§ **Passage to read**

Closed gnazarov-kabam closed 8 years ago
Thanks for the report. Could you post the error messages? It's very unlikely that I will be able to debug this.
Thanks for even looking into it :) ! I realized that error message would have been useful but was already away from computer at the time.
So the error comes in at around 2 hours and 12 mins mark for my system, while manifest has already been created around 1:30 mark, obviously unload timing is table-size dependent. I'm worried also that it could cause issues on tables that take longer than 2 hours to unload from redshift.
Here's the error it times out with with:
I, [2016-07-18T14:55:54.082260 #16299] INFO -- : Unloading Redshift table shenqu_counter to s3://bigshift/bucket/table/etc/etchere
/usr/local/share/gems/gems/bigshift-0.3.1/lib/bigshift/redshift_unloader.rb:24:in `exec': SSL SYSCALL error: Connection timed out (PG::UnableToSend)

§ **Tasks to complete**
a) According to the thread, at roughly what point does the error appear on the poster's system?
b) Name every length of time given in the thread's paragraph that begins "So the error comes in".
Answer using only the thread above.

§ **Dataset entries**
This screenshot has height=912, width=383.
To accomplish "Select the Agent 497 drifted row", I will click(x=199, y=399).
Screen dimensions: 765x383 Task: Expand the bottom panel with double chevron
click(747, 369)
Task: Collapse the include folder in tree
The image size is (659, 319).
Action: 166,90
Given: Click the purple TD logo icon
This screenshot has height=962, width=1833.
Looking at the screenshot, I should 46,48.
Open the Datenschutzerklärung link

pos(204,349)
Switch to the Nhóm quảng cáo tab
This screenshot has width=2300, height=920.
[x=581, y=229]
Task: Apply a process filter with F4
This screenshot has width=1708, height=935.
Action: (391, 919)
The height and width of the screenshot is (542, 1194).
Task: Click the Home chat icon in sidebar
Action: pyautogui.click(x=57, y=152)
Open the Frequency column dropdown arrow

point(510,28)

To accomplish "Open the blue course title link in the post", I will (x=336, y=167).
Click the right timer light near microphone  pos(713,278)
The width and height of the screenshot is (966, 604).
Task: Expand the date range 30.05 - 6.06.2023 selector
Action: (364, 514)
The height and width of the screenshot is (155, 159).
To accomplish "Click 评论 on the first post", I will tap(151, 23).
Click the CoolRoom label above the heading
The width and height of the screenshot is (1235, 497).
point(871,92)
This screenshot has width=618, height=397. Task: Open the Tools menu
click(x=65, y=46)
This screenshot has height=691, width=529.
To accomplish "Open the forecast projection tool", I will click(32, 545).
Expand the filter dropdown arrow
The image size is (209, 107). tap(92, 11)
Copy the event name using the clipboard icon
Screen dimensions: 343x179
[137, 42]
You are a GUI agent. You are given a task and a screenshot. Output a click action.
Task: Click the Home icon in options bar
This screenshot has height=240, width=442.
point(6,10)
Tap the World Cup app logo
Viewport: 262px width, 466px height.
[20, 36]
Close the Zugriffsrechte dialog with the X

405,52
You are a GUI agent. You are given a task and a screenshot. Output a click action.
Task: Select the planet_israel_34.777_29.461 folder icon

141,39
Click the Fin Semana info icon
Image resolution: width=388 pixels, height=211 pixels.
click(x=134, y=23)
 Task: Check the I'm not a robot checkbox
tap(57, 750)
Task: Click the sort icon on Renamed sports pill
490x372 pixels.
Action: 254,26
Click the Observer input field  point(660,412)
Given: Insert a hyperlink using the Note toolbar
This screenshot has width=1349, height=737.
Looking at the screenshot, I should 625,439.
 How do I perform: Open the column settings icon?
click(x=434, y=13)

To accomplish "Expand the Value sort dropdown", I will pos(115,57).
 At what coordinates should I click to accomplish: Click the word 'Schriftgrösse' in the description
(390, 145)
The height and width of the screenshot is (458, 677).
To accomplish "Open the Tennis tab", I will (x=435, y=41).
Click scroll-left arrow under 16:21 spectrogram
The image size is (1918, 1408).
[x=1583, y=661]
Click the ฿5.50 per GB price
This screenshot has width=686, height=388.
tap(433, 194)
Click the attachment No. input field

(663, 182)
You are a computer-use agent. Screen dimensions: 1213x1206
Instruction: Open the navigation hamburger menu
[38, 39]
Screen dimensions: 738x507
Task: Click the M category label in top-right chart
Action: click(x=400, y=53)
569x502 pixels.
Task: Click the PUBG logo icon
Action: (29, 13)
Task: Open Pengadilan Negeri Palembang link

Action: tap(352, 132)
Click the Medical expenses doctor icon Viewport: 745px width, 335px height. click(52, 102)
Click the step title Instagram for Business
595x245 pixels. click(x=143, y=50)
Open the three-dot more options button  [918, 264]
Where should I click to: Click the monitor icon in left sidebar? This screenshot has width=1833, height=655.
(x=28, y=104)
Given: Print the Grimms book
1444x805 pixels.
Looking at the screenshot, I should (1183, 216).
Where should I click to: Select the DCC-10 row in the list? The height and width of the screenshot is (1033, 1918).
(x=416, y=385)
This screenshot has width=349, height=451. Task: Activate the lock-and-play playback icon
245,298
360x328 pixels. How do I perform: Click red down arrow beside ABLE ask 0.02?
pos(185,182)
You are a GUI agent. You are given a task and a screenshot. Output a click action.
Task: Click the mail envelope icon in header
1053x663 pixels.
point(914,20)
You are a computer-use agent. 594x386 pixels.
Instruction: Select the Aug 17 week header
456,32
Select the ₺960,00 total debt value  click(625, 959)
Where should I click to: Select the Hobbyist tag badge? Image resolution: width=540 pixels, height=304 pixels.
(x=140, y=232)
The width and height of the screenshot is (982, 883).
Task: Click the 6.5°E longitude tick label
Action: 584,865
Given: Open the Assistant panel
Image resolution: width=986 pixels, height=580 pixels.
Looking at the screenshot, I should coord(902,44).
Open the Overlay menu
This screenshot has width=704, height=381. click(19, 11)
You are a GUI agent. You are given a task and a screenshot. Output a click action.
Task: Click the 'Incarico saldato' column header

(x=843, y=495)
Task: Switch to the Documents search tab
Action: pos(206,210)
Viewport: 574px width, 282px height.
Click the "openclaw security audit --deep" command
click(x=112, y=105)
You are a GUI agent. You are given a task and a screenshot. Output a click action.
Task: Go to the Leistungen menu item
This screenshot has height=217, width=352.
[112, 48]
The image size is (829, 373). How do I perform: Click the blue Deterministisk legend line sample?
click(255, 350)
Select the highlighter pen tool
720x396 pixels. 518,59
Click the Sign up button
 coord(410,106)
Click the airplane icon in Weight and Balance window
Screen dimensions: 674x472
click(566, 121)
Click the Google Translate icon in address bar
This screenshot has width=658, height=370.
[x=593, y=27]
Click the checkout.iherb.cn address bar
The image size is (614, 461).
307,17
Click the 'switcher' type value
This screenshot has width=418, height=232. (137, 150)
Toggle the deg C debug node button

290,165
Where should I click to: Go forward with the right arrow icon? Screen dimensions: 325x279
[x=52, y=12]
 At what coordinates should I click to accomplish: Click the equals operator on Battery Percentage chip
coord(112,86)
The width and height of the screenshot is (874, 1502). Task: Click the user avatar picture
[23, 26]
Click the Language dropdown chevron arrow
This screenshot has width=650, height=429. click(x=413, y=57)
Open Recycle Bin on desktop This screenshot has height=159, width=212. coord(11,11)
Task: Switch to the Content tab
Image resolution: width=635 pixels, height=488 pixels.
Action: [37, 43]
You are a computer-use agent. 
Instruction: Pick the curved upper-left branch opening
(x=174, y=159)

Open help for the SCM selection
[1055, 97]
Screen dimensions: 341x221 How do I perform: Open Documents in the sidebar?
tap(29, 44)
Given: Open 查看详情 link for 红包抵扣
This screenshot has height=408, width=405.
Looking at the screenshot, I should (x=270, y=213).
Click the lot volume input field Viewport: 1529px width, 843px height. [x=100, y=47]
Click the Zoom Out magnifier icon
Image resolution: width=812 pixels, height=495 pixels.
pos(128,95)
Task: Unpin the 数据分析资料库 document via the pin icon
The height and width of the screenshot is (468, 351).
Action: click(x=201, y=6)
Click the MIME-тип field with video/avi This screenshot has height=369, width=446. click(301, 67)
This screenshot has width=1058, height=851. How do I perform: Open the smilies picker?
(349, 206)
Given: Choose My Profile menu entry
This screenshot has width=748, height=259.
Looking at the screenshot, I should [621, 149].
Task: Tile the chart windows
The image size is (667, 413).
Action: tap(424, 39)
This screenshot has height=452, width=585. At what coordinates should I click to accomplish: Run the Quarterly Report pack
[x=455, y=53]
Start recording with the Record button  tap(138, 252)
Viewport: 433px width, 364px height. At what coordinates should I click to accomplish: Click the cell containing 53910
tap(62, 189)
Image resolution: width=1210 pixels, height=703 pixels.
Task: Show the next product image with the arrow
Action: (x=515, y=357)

§ **Full solutions**
a) At around the 2 hours and 12 minutes mark.

b)
- Around 2 hours and 12 minutes
- Around 1:30
- 2 hours